Peering beneath the surface

By those standards, the lowest-earning Americans around the U.S. are falling well short, according to LISEP.  These households, which in 2023 earned an average of $38,000 per year, would need to make $67,000 to afford the items the group tracks as part of its index, which also includes professional clothing and basic leisure activities. 

“Traditional headline economic indicators like GDP and unemployment tell us the economy is thriving, but they don’t reflect the lived reality of most Americans,” Ludwig said in a statement. “Americans are working harder than ever, fueling our economic growth, but the benefits of that hard work are not being distributed in a way that supports upward mobility for too many middle- and low-income Americans.”

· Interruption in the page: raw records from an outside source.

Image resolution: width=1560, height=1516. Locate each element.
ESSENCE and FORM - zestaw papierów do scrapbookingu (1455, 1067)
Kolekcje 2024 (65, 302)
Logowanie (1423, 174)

From 2001 to 2023, the cost of affording what amounts to a basic level of economic security doubled, according to LISEP’s analysis. Housing and health care costs surged, while the amount of savings required to attend an in-state, public university soared 122%. 

Meanwhile, median earnings for the bottom 60% of income earners fell 4% over that span when adjusting for the cost of goods tracked by the group’s index, according to LISEP. Income growth for these households has also lagged, rising 0.37% per year during the same period — less than half as much as for the top 40% of earners, the group found. 

The gap between how much low-income families earn and how much they need to afford a minimum cost of living is expected to keep widening, Ludwig told CBS MoneyWatch.

“Unfortunately, it is growing because the items that go into the basket of goods and services that make the minimal quality of life are inflating at a higher rate than wages are inflating,” he said.